I went into technical details of lines, angles and motion, with help from Virginia, to show how color might express mood and action, as well as did the figures, and so would make the whole harmonious. Virginia spoke of “curly clouds” in a picture of a burial, made at the art school, where the lines of the clouds were too gay, and spoiled the solemn effect of vertical lines.
From balance of line we went on to balance of light and shade and color. First I explained to them—what most of them knew—the complementary colors, and the cycle of color; that a picture containing blue and orange, or green and red, has within itself all the color there is. Think of the hideousness of a blue and yellow or red and blue picture! “It would have to be toned down with the third color,” said Virginia.
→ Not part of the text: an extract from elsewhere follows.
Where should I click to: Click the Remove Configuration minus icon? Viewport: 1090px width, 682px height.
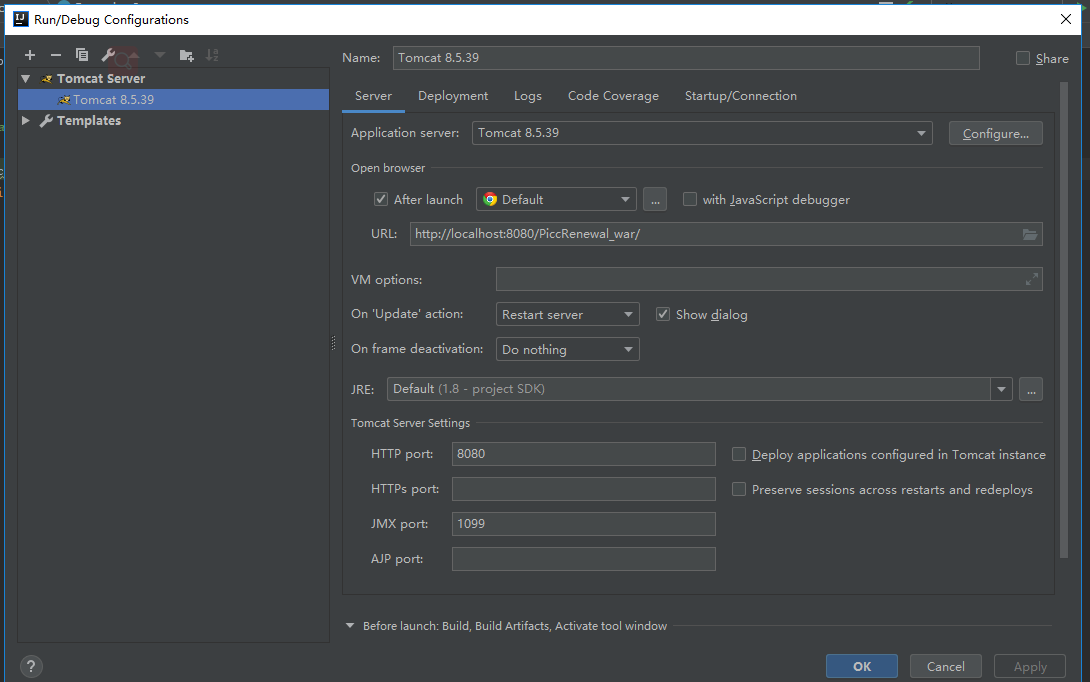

I spoke of the literary intrusion into painting, of the necessity of a complete idea in the picture itself; the difference between illustration and art. A picture may have an illustrative name, but if it be complete, beautiful and satisfying without any name, it is not illustration.
What is excellent craftsmanship might be bad art.
Virginia and Marian spoke of some pictures in the Metropolitan Museum, which they had been told to admire, and could not; some of them pictures by Meissonnier, in which satins, silks and velvets were done to perfection. Henry spoke, too, of certain pictures of German monasteries which were painted for the purpose of picturing the life, with precise detail, and were not beautiful. I told them of the difference between art and craft. Art is a complete expression of life by one man. Craft is part of a big completeness, the work of one man which has a purpose in relation to the work of others; as a craftsman may make the cornice in a palace which an artist designed. The craftsman does a part, the artist plans the whole.
Marian said: “Sometimes some one says to me, ‘that picture is perfectly beautiful,’ and I can’t see it so. Then again I may think a picture beautiful, and another person will not. Why is that?”
“Because,” I said, “your taste, your standard, is different.”
“Is it just taste?” she asked.
“Taste with a reason,” I said, “even if you don’t know the reason.”
“I think,” said Virginia, “that when an artist expresses himself well, every one must realize it.”